It basically hung, without crash / exit on the 1000ish line of the ijsemarticles url list. I'll upload the list and link to it here in a bit.

$ tail log.log 
info: quickscrape launched with...
info: - URL: http://ijs.sgmjournals.org/content/64/Pt_5/1775.full
info: - Scraper: jscrapers/scrapers/ijsem.json
info: - Rate limit: 20 per minute
info: - Log level: info
info: urls to scrape: 1
info: processing URL: http://ijs.sgmjournals.org/content/64/Pt_5/1775.full
info: [scraper]. URL rendered. http://ijs.sgmjournals.org/content/64/Pt_5/1775.full.
info: [scraper]. URL rendered. http://ijs.sgmjournals.org/content/64/Pt_5/1775/suppl/DC1.
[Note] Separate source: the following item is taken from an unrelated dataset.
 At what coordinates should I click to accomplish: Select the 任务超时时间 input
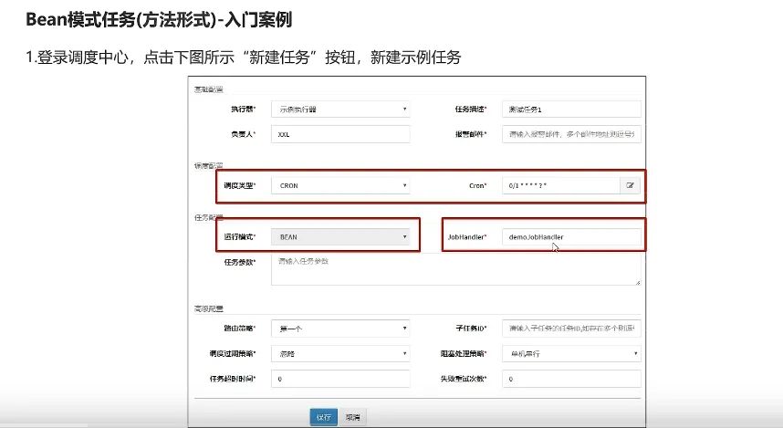340,378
I used Ctrl-C to stop the process. Would be good to print the current time to screen in one of the loglevel settings so I know when it hung. I have no idea when it stopped chugging away

rossmounce commented 9 years ago

articles list here: https://github.com/rossmounce/quickscrapeijsem/blob/master/ijsemarticles.txt

It's interesting the log file only goes up to 64/1775 yet in the output folder directory it appears it got one or two further down the file list: subfolders for 64/1782 & 64/1802 are present

rossmounce commented 9 years ago

Problem definitely arose at 64/Pt_5/1775 : the output folder is empty except for a damaged/incomplete 83kb PDF file 56978.pdf (no .json files or anything else)

blahah commented 9 years ago

It seems there is no particular problem with scraping that URL - it worked fine for me. So there's a less well defined problem where quickscrape can hang. This is most likely something to do with handling network issues, which we could do better at.

I've made issues to track that (see above), so will close this one.